The risks from diseases are real and growing. And in light of that threat, perhaps more money should be spent improving the nation’s ability to respond to and, ideally, prevent disease outbreaks. However, concern about the size of the CDC budget — the requested FY 2014 budget is $6.6 billion — is not the same thing as concern about the amount of resources devoted to disease prevention.
Budgeting is about prioritization and making choices. Budgeters cannot shirk their responsibilities simply because some of the CDC’s programs are important. In fact, the importance of the CDC’s mission should cause it to increase its scrutiny of non-core programs.
For example, projects that are motivated by political considerations rather than their impacts on fighting diseases, such as two recent studies concerning alcohol consumption, should be on the budget-cutting list.
In one study, the CDC estimated the productivity losses created by abusive drinking. Abusive drinking is a problem, undoubtedly.

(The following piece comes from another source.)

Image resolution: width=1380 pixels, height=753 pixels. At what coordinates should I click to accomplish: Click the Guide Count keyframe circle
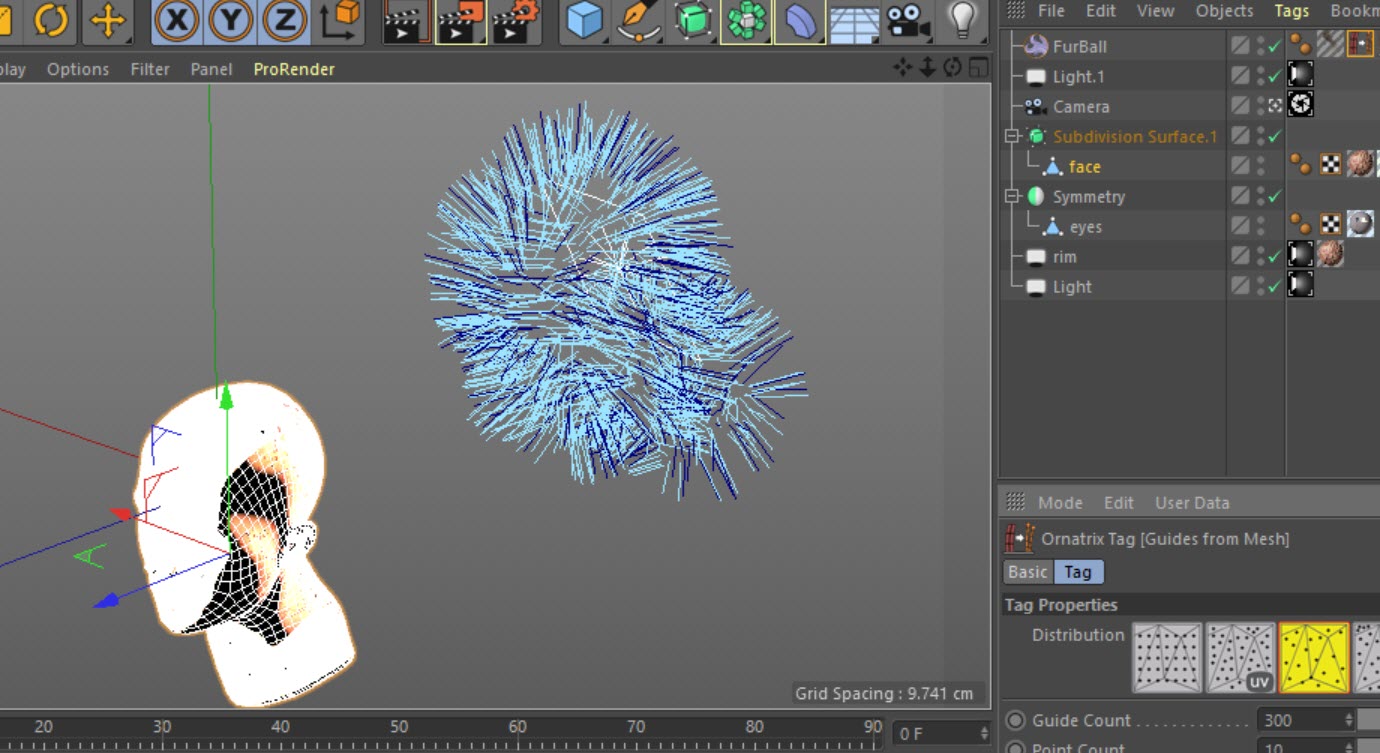1016,720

But the value gained by spending scarce CDC resources estimating the dollar value of the productivity losses created by alcohol abuse is questionable.

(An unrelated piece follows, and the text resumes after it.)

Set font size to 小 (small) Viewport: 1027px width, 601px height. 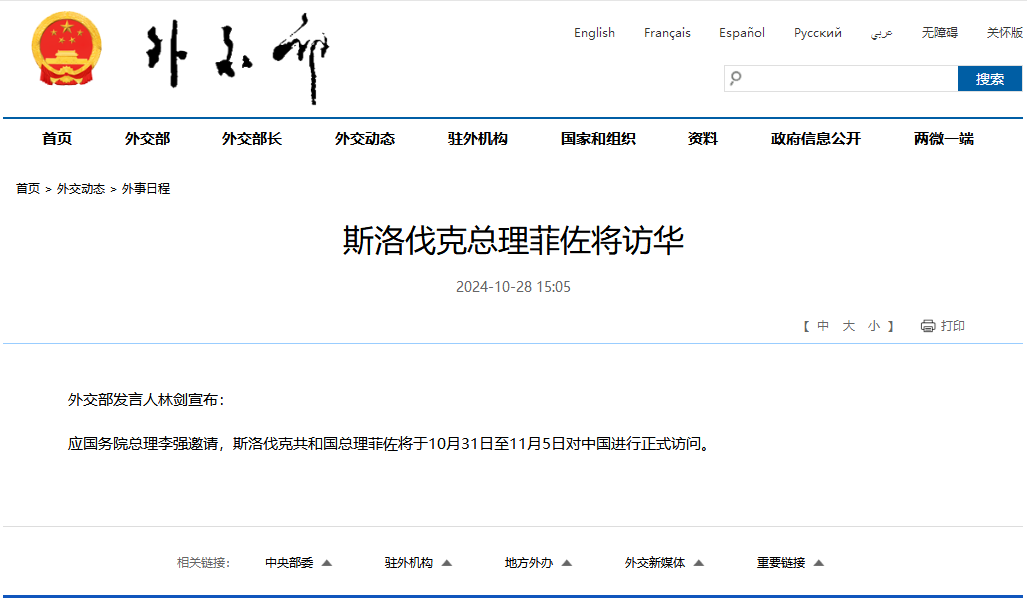(874, 326)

It is even more questionable when the methodology used to estimate these values are flawed. Editorials in U.S. News and World Report and a Washington Post blog posting both raised serious concerns about CDC’s methodology.
In the other study, researchers, wearing white lab coats to secure patient cooperation, examined what brand of alcohol emergency room patients consumed. At least one medical ethicist took the CDC and its researchers to task. Arthur Caplan, head of the Division of Medical Ethics at New York University’s Langone Medical Center, noted, “Putting on white coats is not acceptable. It conveys the appearance of being caregivers — not researchers.”

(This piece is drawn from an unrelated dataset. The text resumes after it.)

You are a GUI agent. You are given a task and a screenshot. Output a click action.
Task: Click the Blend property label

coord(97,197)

Spending money on studies with obvious methodological flaws is always problematic. However, the wastefulness of these studies is amplified when the justification for these studies are political (that is, designed to influence policy such as alcohol regulation) and not scientific.
In fact, even Congress has noticed the politicized nature of some of the CDC’s research. In March 2012, Congressmen Ed Whitfield and Brett Guthrie took the CDC to task for what they perceived as clear violations of federal laws designed to prevent lobbying by government agencies. In response to these congressional inquiries, the CDC promised to reform.
This brings us back to the budgetary problems concerning Dr. Frieden. Given the country’s overall fiscal position, the CDC will face continued budgetary pressures for the foreseeable future. With such tight budgetary constraints, it is unconscionable for the CDC to fund politicized studies at the expense of research to cure AIDS, breast cancer or the identification of the next influenza outbreak.
The CDC can effectively pursue its mission of protecting the health of Americans by returning to its roots of fighting infectious diseases and stop wasting taxpayers’ money on politicized studies.
Wayne Winegarden is a senior fellow at the Pacific Research Institute.